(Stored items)
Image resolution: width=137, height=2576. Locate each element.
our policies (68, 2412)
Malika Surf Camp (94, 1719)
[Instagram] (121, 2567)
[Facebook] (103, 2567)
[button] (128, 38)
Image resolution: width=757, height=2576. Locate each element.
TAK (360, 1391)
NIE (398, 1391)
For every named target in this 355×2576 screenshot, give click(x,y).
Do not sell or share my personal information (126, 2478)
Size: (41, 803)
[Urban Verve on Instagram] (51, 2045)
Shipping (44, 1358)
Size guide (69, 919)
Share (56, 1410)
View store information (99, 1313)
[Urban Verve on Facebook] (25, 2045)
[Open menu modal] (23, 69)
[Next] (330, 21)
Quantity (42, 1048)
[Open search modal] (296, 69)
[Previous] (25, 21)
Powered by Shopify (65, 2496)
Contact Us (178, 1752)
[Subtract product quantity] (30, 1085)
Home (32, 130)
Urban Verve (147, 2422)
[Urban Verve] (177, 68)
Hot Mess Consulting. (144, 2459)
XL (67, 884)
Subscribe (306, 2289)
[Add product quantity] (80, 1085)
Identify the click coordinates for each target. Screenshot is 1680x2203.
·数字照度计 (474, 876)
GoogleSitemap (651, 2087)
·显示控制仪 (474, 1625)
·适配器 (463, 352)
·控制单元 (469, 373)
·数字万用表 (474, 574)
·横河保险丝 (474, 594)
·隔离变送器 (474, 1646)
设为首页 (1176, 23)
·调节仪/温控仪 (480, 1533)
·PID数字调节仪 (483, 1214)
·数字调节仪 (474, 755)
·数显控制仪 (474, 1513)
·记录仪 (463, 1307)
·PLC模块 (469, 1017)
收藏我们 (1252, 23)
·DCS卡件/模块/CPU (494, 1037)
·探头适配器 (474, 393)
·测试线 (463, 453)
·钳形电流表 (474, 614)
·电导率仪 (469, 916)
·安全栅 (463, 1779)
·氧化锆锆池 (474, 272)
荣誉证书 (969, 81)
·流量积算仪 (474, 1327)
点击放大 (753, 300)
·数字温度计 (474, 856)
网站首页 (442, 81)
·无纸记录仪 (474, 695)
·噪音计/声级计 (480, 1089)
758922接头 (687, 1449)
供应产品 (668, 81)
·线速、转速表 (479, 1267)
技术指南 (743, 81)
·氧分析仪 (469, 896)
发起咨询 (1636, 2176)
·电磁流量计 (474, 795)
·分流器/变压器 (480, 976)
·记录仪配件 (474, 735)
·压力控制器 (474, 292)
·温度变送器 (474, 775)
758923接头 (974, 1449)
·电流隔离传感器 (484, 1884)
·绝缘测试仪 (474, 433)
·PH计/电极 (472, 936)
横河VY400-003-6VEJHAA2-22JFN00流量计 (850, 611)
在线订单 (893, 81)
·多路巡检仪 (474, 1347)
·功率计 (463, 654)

**What you should do**
Retype all of the lines shown above, keeping each one exact.

**Answer box**
Image resolution: width=137, height=2576. Locate each element.
our policies (68, 2412)
Malika Surf Camp (94, 1719)
[Instagram] (121, 2567)
[Facebook] (103, 2567)
[button] (128, 38)
Image resolution: width=757, height=2576. Locate each element.
TAK (360, 1391)
NIE (398, 1391)
For every named target in this 355×2576 screenshot, give click(x,y).
Do not sell or share my personal information (126, 2478)
Size: (41, 803)
[Urban Verve on Instagram] (51, 2045)
Shipping (44, 1358)
Size guide (69, 919)
Share (56, 1410)
View store information (99, 1313)
[Urban Verve on Facebook] (25, 2045)
[Open menu modal] (23, 69)
[Next] (330, 21)
Quantity (42, 1048)
[Open search modal] (296, 69)
[Previous] (25, 21)
Powered by Shopify (65, 2496)
Contact Us (178, 1752)
[Subtract product quantity] (30, 1085)
Home (32, 130)
Urban Verve (147, 2422)
[Urban Verve] (177, 68)
Hot Mess Consulting. (144, 2459)
XL (67, 884)
Subscribe (306, 2289)
[Add product quantity] (80, 1085)
Identify the click coordinates for each target. Screenshot is 1680x2203.
·数字照度计 (474, 876)
GoogleSitemap (651, 2087)
·显示控制仪 (474, 1625)
·适配器 (463, 352)
·控制单元 (469, 373)
·数字万用表 (474, 574)
·横河保险丝 (474, 594)
·隔离变送器 (474, 1646)
设为首页 (1176, 23)
·调节仪/温控仪 (480, 1533)
·PID数字调节仪 (483, 1214)
·数字调节仪 (474, 755)
·数显控制仪 (474, 1513)
·记录仪 (463, 1307)
·PLC模块 (469, 1017)
收藏我们 (1252, 23)
·DCS卡件/模块/CPU (494, 1037)
·探头适配器 (474, 393)
·测试线 (463, 453)
·钳形电流表 (474, 614)
·电导率仪 (469, 916)
·安全栅 (463, 1779)
·氧化锆锆池 (474, 272)
荣誉证书 (969, 81)
·流量积算仪 (474, 1327)
点击放大 (753, 300)
·数字温度计 (474, 856)
网站首页 (442, 81)
·无纸记录仪 (474, 695)
·噪音计/声级计 (480, 1089)
758922接头 (687, 1449)
供应产品 (668, 81)
·线速、转速表 (479, 1267)
技术指南 (743, 81)
·氧分析仪 (469, 896)
发起咨询 (1636, 2176)
·电磁流量计 (474, 795)
·分流器/变压器 (480, 976)
·记录仪配件 (474, 735)
·压力控制器 (474, 292)
·温度变送器 (474, 775)
758923接头 (974, 1449)
·电流隔离传感器 (484, 1884)
·绝缘测试仪 (474, 433)
·PH计/电极 (472, 936)
横河VY400-003-6VEJHAA2-22JFN00流量计 (850, 611)
在线订单 (893, 81)
·多路巡检仪 (474, 1347)
·功率计 (463, 654)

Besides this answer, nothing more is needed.